INSTRUCTIONS TO FOLLOW: Extract every line starting at the line that contains "Task: Click the" and ending with the final line of the data, inclusive; give only those lines, word for word.

DATA FOR ANALYSIS:
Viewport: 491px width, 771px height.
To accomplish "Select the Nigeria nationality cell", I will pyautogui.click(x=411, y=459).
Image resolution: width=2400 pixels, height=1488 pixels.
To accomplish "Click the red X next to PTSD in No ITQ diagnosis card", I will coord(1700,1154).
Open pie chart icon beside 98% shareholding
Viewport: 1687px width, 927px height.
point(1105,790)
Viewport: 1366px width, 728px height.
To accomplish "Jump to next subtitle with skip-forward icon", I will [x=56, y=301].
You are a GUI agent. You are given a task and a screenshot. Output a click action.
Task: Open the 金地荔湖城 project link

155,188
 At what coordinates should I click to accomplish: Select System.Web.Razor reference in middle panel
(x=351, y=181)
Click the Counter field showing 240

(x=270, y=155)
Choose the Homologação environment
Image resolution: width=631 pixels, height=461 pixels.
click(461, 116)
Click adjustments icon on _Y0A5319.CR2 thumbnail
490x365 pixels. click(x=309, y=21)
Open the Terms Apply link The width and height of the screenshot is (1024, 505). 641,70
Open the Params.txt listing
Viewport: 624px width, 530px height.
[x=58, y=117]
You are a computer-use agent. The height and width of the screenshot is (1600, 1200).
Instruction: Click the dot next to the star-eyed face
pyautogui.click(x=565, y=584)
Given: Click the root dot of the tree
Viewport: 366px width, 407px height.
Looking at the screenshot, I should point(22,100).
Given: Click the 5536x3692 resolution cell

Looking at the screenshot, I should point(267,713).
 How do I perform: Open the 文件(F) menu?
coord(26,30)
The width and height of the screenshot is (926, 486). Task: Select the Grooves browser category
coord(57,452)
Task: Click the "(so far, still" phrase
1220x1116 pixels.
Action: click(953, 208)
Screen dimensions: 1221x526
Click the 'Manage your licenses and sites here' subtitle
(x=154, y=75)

TASK SOLUTION:
Task: Click the "(so far, still" phrase
1220x1116 pixels.
Action: click(953, 208)
Screen dimensions: 1221x526
Click the 'Manage your licenses and sites here' subtitle
(x=154, y=75)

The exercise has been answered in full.